Colorado rules “lack safeguards to prevent the retail sale of marijuana either to persons intending to transport marijuana to other states or to persons engaged in a criminal enterprise.”

The U.S. Constitution provides that the Supreme Court is the proper venue to settle disputes between the states — we don’t want border wars — and the court tilts conservative these days, so why would it not say that marijuana is illegal, thus, Colorado’s practice is illegal?

Because, constitutional scholars say, Colorado isn’t the bad guy.

“The federal government’s failure to enforce those laws is the reason … why these neighboring states have suffered any alleged injury,” University of Denver law professor Jan Laitos said in an email.

“Any injury that has been suffered (if at all) is caused by the U.S. Department of Justice policy, not Colorado’s laws. So, our neighboring states will have failed to prove that they have been injured by the defendant listed in the complaint – Colorado, and be denied standing.”

OK, he’s from Colorado, so might be biased.

Kermit Roosevelt, a constitutional scholar at the University of Pennsylvania law school and author of “Conflict of Laws,” agreed, if for slightly different reasons.

“I don’t think Nebraska and Oklahoma have standing to sue Colorado over a law that only applies within Colorado,” he said.

“If drugs are being brought into states where they’re illegal, the authorities in those states should be able to prosecute those responsible — and Colorado certainly doesn’t purport to prevent states from doing that. … I don’t think they have suffered the kind of injury that they could sue about.”

A contrary view, however, likens Colorado’s legalization to pollution from a neighboring state and notes the case Georgia v. Tennessee Copper. In that case early last century, the Supreme Court found that “the Constitution bars states from undertaking endeavors that conscript the citizens or property of their neighbors as guinea pigs in their experiments.” This view argues, though, that the proper remedy might be monetary damages that Nebraska would have to prove, rather than an order blocking Amendment 64.

Colorado, of course, has an obligation to ensure that its experiment does as little harm as possible. It must get a better handle on edibles and keeping them out of children’s hands. It must continue its regulatory work, documented earlier this month in the PI, in closing operations that don’t follow the state’s strict rules.

Ultimately, whether marijuana remains legal in Colorado will depend greatly on the next president. The Obama Justice Department has decided not to block recreational pot legalization in Colorado and Washington state. Twenty-three states permit medical marijuana in some fashion, which also is illegal under federal law.

A move by, say, a President Jeb Bush or Chris Christie to crack down would continue an expensive war that has failed to prevent drug use and trafficking. It would not stop illegal drug trafficking in Nebraska and Oklahoma — which, whether the AGs admit it or not, had those problems long before Colorado legalized pot.

It also would be risky for a candidate to promise to fight legal pot.

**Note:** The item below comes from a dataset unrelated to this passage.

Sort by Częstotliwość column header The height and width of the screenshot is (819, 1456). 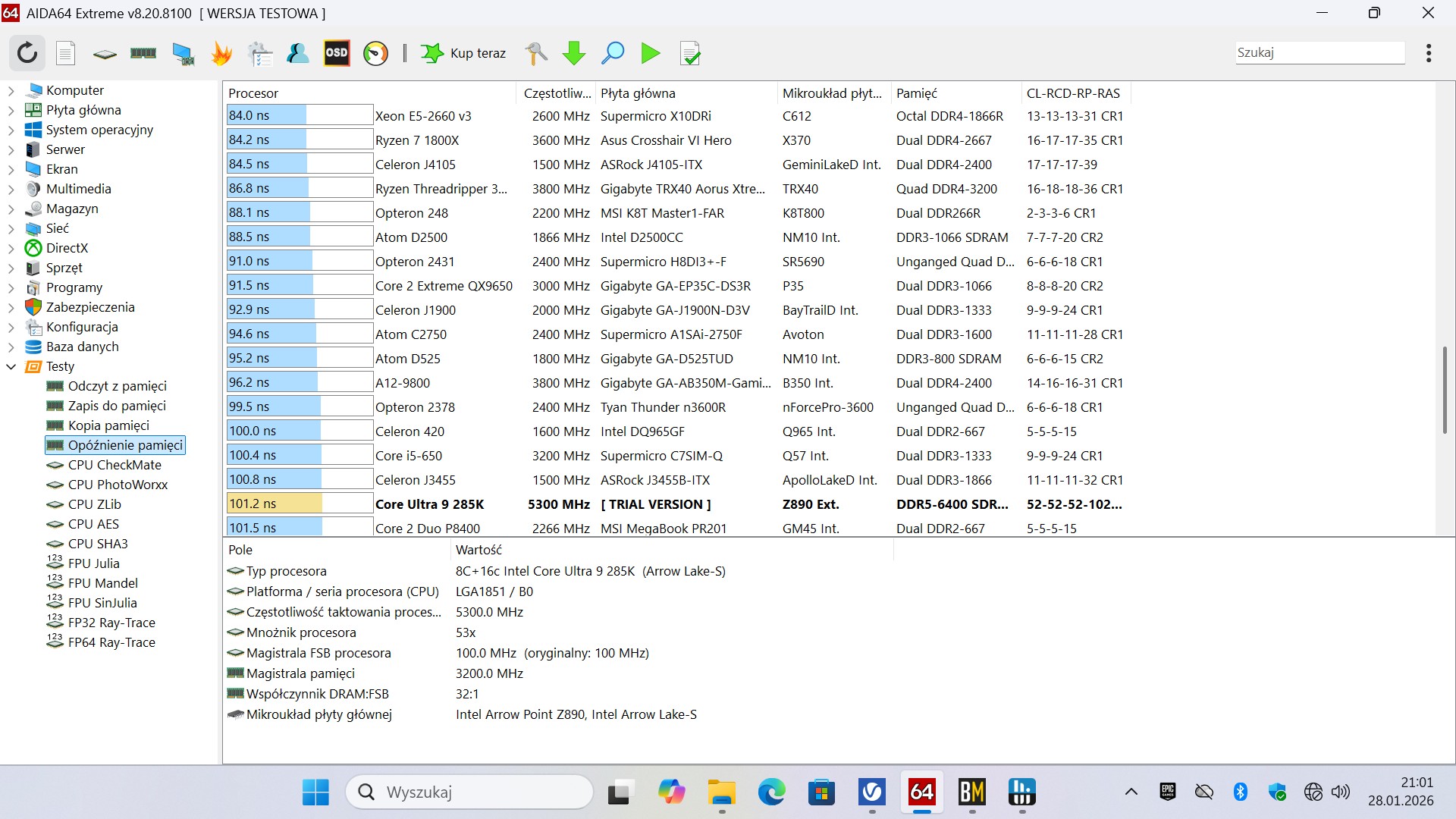(557, 93)
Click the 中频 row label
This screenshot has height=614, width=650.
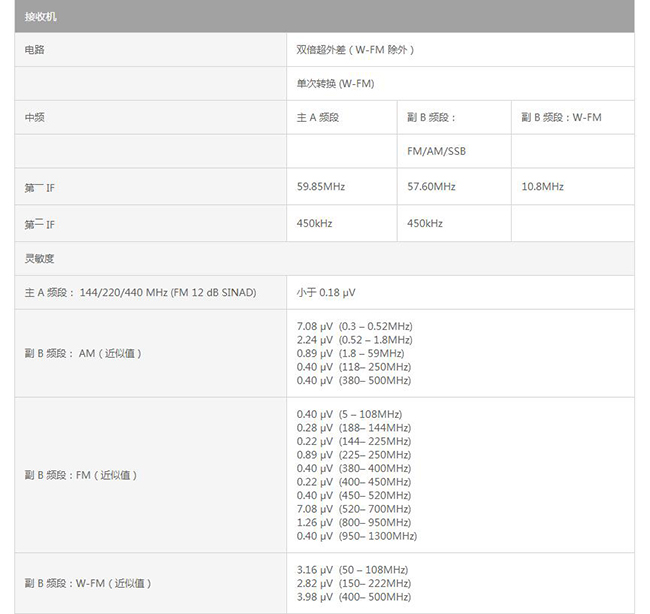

Colorado is a purple state that will be in play in deciding the winner of presidential elections in 2016 and 2020. A candidate is unlikely to even mention an issue approved by a majority of voters in the state. Nebraska, Oklahoma and like-minded states are locked up for Republicans and don’t matter in presidential politics.

Nebraska, my home state, also is deep into a bit of hypocrisy here. Whiteclay, Nebraska, population 12, for decades has been the source of beer — 3.8 million cans in 2012 — sold to residents of the Pine Ridge Indian Reservation in South Dakota.

Nebraska Attorney General Jon Bruning can sue Colorado over legal pot, but has done nothing to help the Ogalala Sioux mitigate the well-documented damage from Whiteclay’s beer sales.

The tribe finally gave up and ended its century-old ban on sales on the reservation in hopes of improving regulation.

Perhaps if Nebraska succeeds against Colorado, it would buttress the Ogalalas’ case against Whiteclay.

A win also could open the door to lawsuits from states that have stricter gun laws than their neighbors, for example.

Nebraska and Oklahoma elected leaders ordinarily would argue against federal intervention. They need to be careful what they ask for.

Randy Essex is editor of the Post Independent.